Rabbi Herzog returns to Europe

From the letters of Rabbi Kahana, Rabbi Herzog realized that redeeming Jewish children from non–Jewish homes was an expensive proposition. Vast sums of money were needed which he did not have at his disposal. But the object of redeeming Jewish children did not give him peace. Rabbi Herzog, realizing the task facing him was immense, felt driven by the need to reach out to these Jewish orphans and bring them back to their heritage. In some ways, he considered them a scarce resource of the Jewish people that needed to be nurtured, brought back to a vibrant cultural life, much as environmentalists look to protect and propagate an endangered species. To accomplish this, Rabbi Herzog began a tireless letter writing campaign, reaching out to rabbis, synagogues, Jewish organizations and Jewish officials around the world, but mainly in Britain where he had extensive contacts, and in the United States. His letters pleaded for support for the redemption of these Jewish children. Of course, Yaacov Herzog handled this extensive correspondence. Meanwhile Rabbi Herzog left for France in May, 1946. His first stop was Paris, France where he met the Shoah survivors of his family. Then he met the various Jewish community leaders and rabbis. Slowly, a picture of the Jewish situation in postwar Western Europe began to emerge, especially the situation of Jewish children in non–Jewish homes. To assist him in France, Rabbi Herzog called on the services of Rabbi Hezkiahu Mishkowski, a man who was already involved in removing Jewish children from non–Jewish homes.

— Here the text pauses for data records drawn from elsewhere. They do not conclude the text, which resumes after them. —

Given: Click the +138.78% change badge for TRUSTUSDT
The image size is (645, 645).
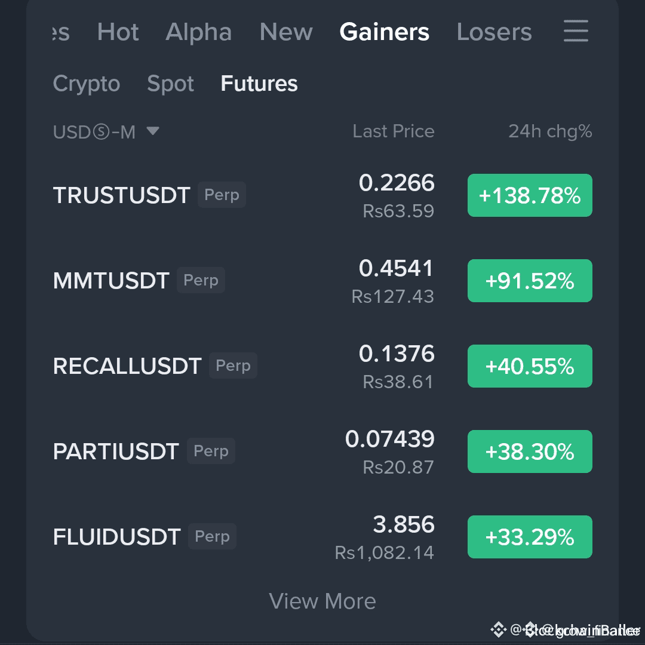Looking at the screenshot, I should pyautogui.click(x=530, y=195).
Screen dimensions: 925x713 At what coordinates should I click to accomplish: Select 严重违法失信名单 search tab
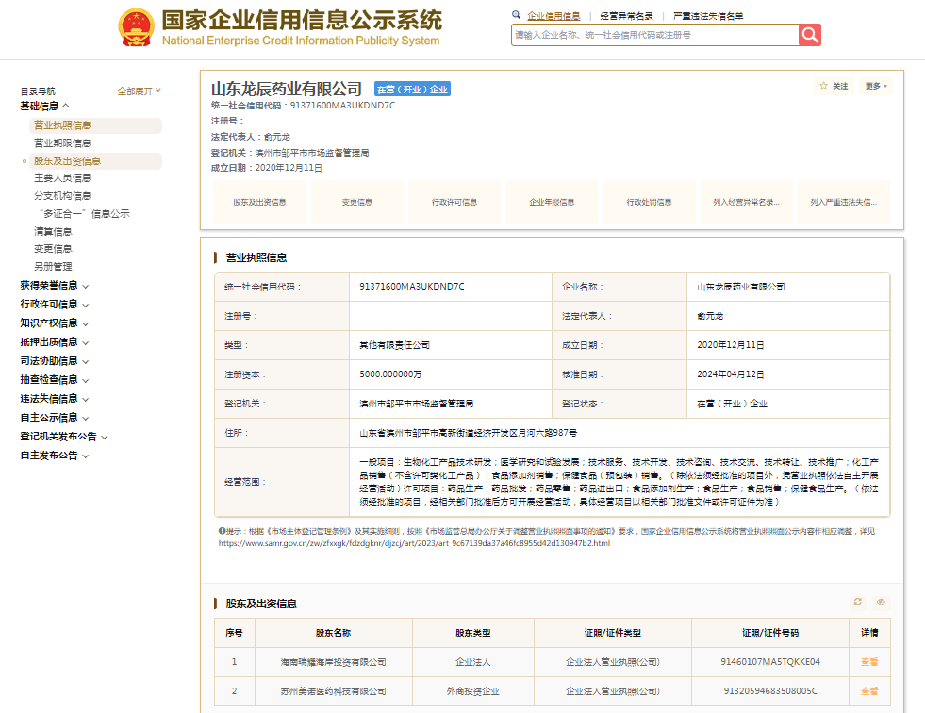click(708, 16)
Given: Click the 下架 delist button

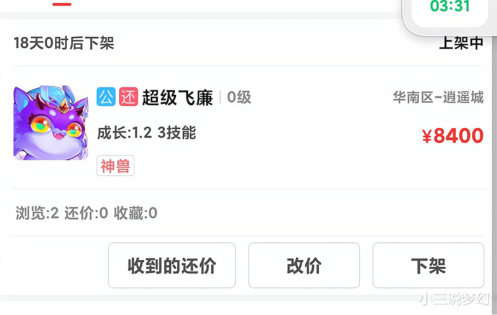Looking at the screenshot, I should pyautogui.click(x=428, y=265).
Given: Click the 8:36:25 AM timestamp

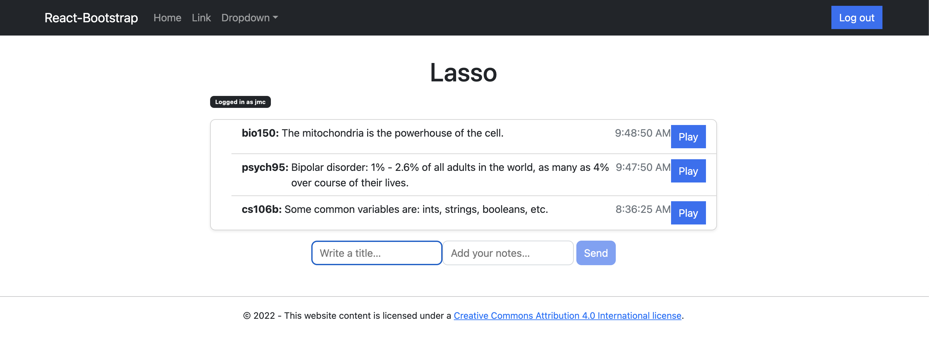Looking at the screenshot, I should coord(642,209).
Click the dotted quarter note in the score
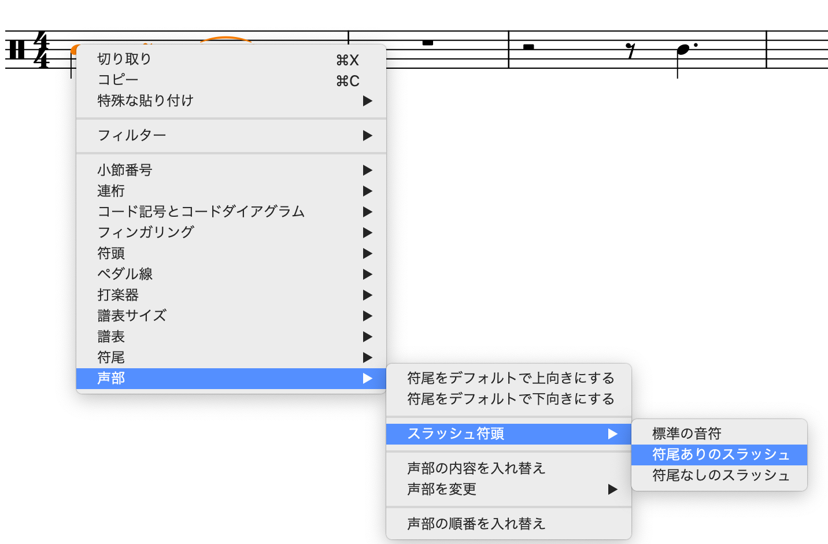Viewport: 828px width, 544px height. 683,50
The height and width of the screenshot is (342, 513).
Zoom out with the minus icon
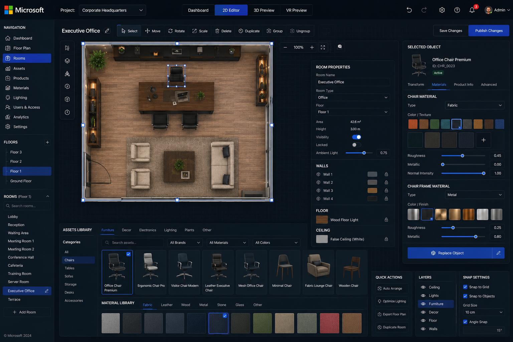[x=285, y=47]
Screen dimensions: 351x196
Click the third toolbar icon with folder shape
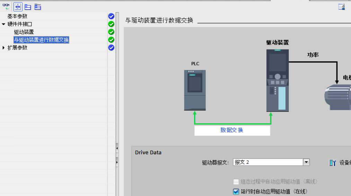point(27,7)
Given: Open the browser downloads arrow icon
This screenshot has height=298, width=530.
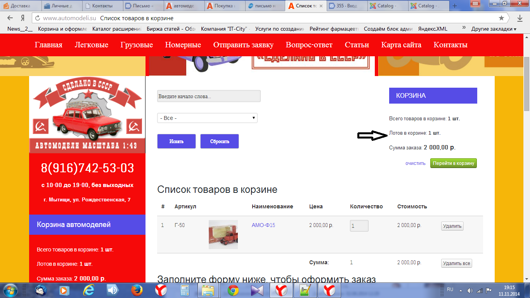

Rabbi Mishkowski informed Rabbi Herzog that several agencies handled Jewish orphans. First was the European wide OSE or Oeuvre de Secour aux Enfants Association. OZE was established in 1912 in Saint Petersburg, Russia, by a group of Jewish doctors to provide medical help to needy Jewish children. Branches were established in various cities in Russia. During World War II, it was very active in assisting Jews. With the rise to power of the Bolshevik Government, OZE found it hard to work. The Communist government was suspicious of everybody and everything, especially “bourgeois” doctors and nurses. The Organisation moved to Lithuania and then to Poland. In 1923, the organization relocated to Berlin, under the symbolic presidency of Albert Einstein. In 1933, fleeing Nazism, it relocated again, this time to France where it became the Œuvre de Secours aux Enfants (Society for Rescuing Children), slightly altering the letters to OSE. OSE became a French Jewish humanitarian organization that aided and saved many hundreds of mainly Jewish refugee children, from France and from other Western European countries that fled the Nazis prior to World War II. During World War II, OSE rescued Jewish children in France, especially in the Vichy controlled areas of France, by smuggling them across the border to Switzerland. OSE also maintained a number of homes, often called “Chateaux,” but actually large “mansions,” where they hid Jewish children. A 1999 documentary “The Children of Chabannes” by filmmakers Lisa Gossels and Dean Wetherell is about one such home or Château de Chabannes, a small village part of today's Saint–Pierre–de–Fursac in Vichy, France where about 400 Jewish refugee children were saved from the Shoah by efforts of its director, Félix Chevrier and other teachers. It was operated by OSE from 1940 to 1943. Then the children were dispersed for safety reasons.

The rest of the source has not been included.